Original topic: tikv下线异常

| username: jackerzhou

[TiDB Usage Environment] Production Environment / Testing / Poc
[TiDB Version] v6.5.0
[Reproduction Path] Operations performed that led to the issue
[Encountered Issue: Problem Phenomenon and Impact]
Taking down a TiKV node resulted in an abnormal error
rocksdb:low[256931]: segfault at 5649f56fd230 ip 00005649f56fd230 sp 00007f811b2d6458 error 15

[Resource Configuration]
[Attachments: Screenshots/Logs/Monitoring]
“store”: {
“id”: 2,
“address”: “192.168.1.1:20160”,
“version”: “6.5.0”,
“peer_address”: “192.168.1.1:20160”,
“status_address”: “192.168.1.1:20180”,
“git_hash”: “47b81680f75adc4b7200480cea5dbe46ae07c4b5”,
“start_timestamp”: 1679556168,
“deploy_path”: “/mnt/tidb-deploy/tikv-20160/bin”,
“last_heartbeat”: 1679536854136206516,
“state_name”: “Offline”
},
“status”: {
“capacity”: “0B”,
“available”: “0B”,
“used_size”: “0B”,
“leader_count”: 0,
“leader_weight”: 1,
“leader_score”: 0,
“leader_size”: 0,
“region_count”: 2,
“region_weight”: 1,
“region_score”: 157,
“region_size”: 157,
“witness_count”: 0,
“slow_score”: 0,
“start_ts”: “2023-03-23T15:22:48+08:00”,
“last_heartbeat_ts”: “2023-03-23T10:00:54.136206516+08:00”
}

| username: h5n1 | Original post link

  1. There is insufficient information about the cause of the exception.

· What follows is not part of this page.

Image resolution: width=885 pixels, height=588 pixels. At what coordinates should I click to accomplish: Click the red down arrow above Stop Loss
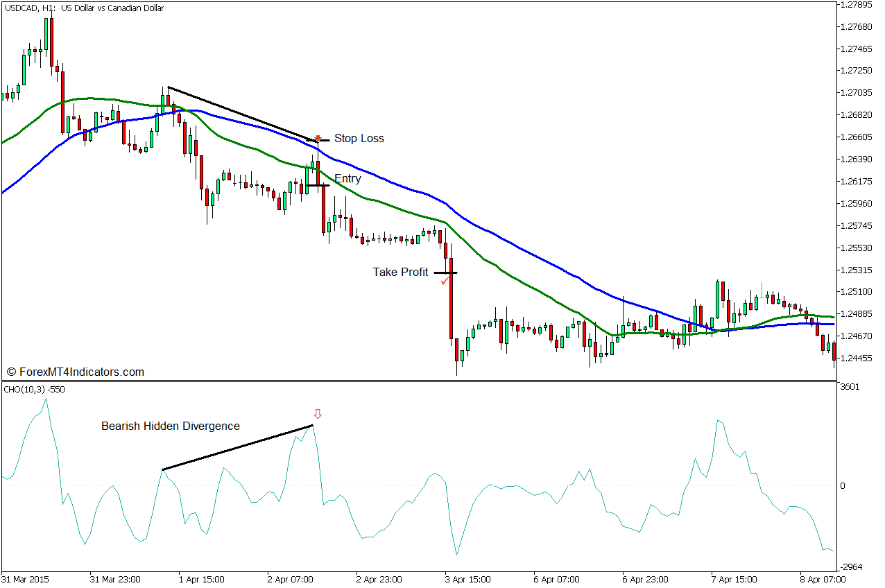click(x=318, y=139)
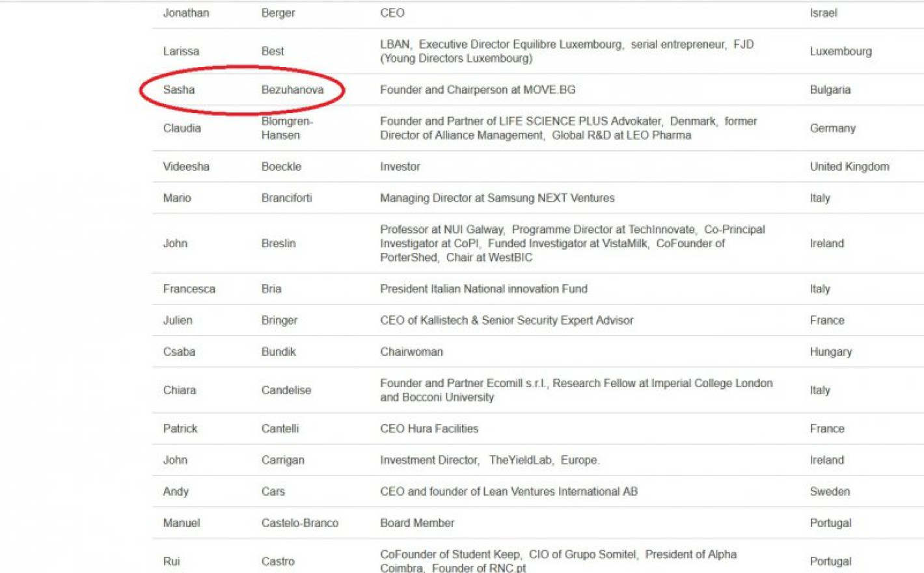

You need to provide an explanation of the environment, TiKV logs, etc., for the experts to analyze.
  2. For the node that is to be taken offline, has the region migration been completed and the node become a tombstone state? Currently, it shows “region_count”: 2. If these 2 regions cannot be migrated, try using pd-ctl operator add remove-peer.
| username: wzf0072 | Original post link

Grafana cluster–>clusterOverview–>PD–>Post the monitoring data for Abnormal stores and region health.